Last night, at the public hearing for Freire Charter School in Wilmington, several citizens from the Midtown Brandywine neighborhood in Wilmington spoke in opposition to the school’s move to the middle of their neighborhood. This group has been protesting since last fall when the school announced the change in location. It was announced by the Assistant Head of Academics last night that Bill Porter, the Head of School for Freire, was removed last week as head of school. This was also talked about at the Charter School Accountability Committee (CSAC) for Freire’s initial formal review meeting last week.
No reasons were cited for Porter’s removal, but at the CSAC meeting, representatives from the school did say he is still with the Freire organization. Two months ago, there was a very awkward conflict with the school’s neighbors in this situation. The police were called, but no charges were pressed.
The controversy concerning Freire doesn’t stop with concerned neighbors. The school’s zero tolerance policy is cited as a specific interest for choice applicants, but in March the school was approved by the State Board of Education to have this removed from their enrollment preference. Up until recently, the school had a “10 Things To Know” page on their website which had the zero tolerance policy and a statement telling parents if their child is not going to college to take them to a different school.

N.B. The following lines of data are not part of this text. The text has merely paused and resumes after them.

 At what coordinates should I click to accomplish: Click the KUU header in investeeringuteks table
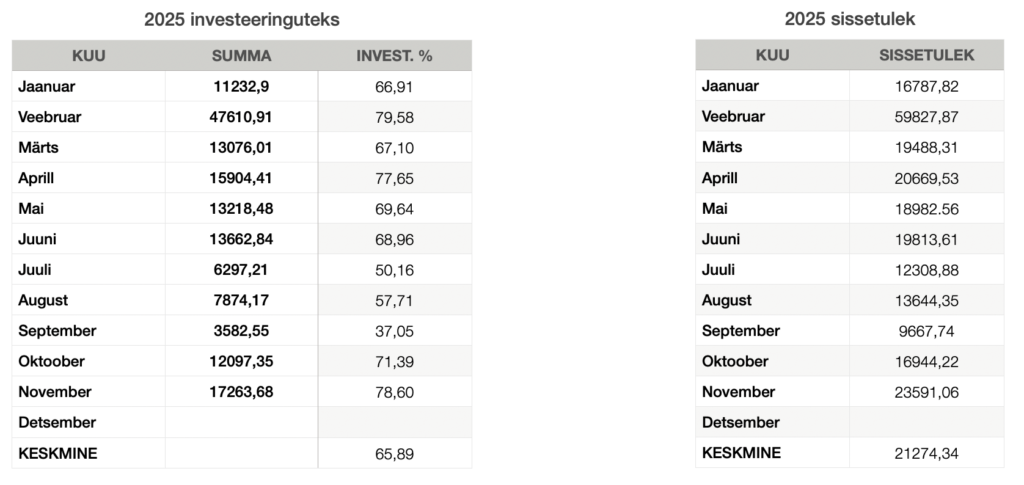88,55
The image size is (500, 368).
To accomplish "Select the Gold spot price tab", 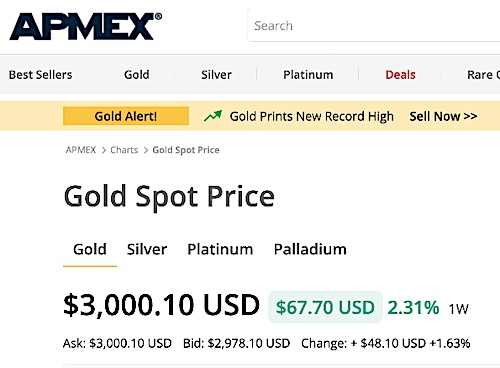I will [90, 249].
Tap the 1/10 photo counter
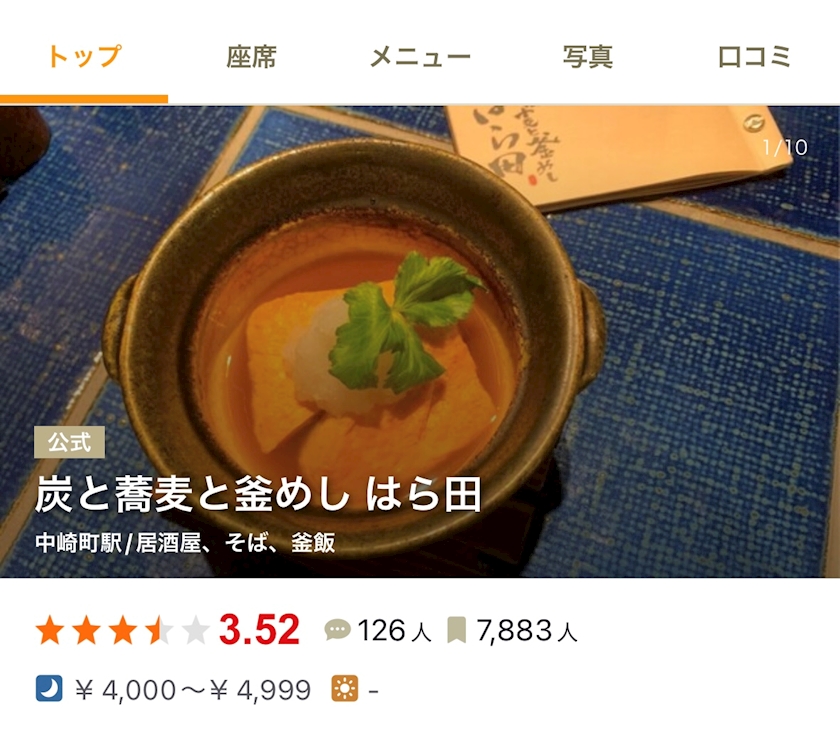This screenshot has height=736, width=840. click(x=785, y=147)
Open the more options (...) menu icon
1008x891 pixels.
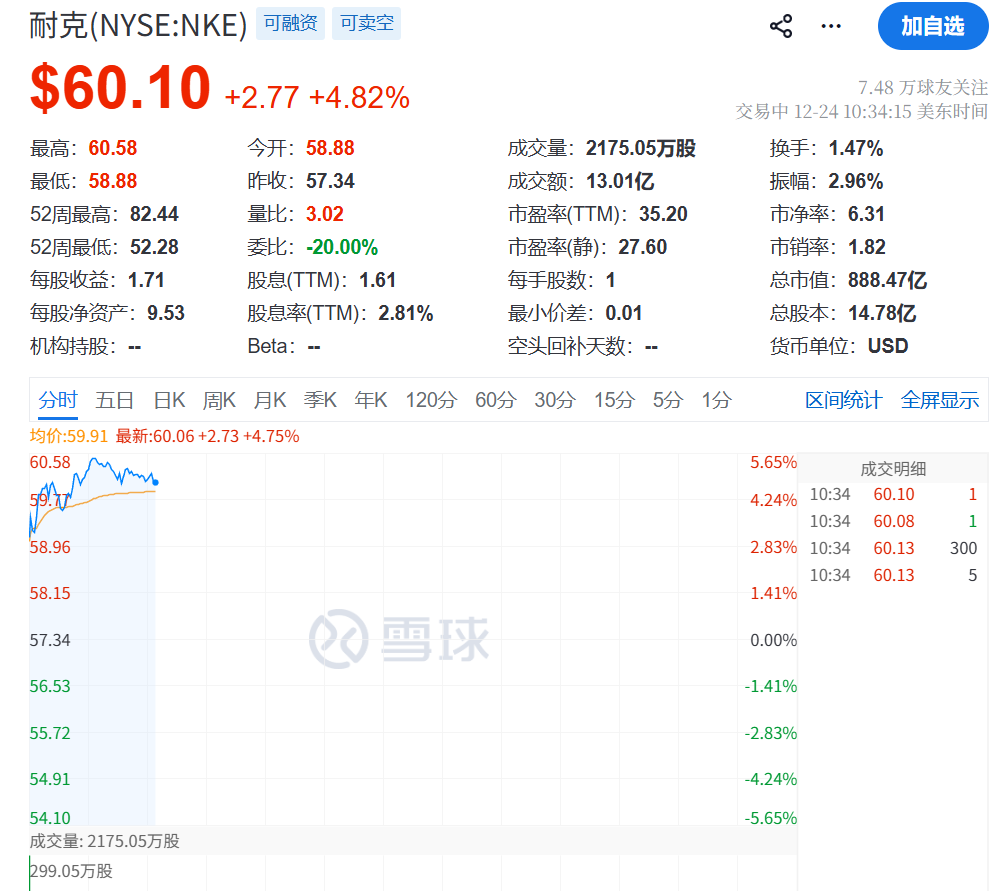(x=830, y=27)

During the CSAC meeting last week, a representative from the school told the committee about their plans for students with disabilities. One of the attendees wrote on their Facebook page:
The CSAC notes are basically correct, though sketchy. They leave out things like, Ms. Davenport’s telephone response re: Freire’s plan for Intense and Complex students was, “We see nothing wrong with sending them over the State line into Chester Couny” to a private special needs school, as is their practice in Philadelphia. Mr. Blowman, wisely, stopped that conversation; and I presume a new, more-informed response will come forward from this ill-prepared school.
I’m not sure sure why this school thinks they could have circumvented around Delaware law with regards to special education, but I certainly hope the CSAC and the Delaware DOE take this arrogance into account when they make their decision.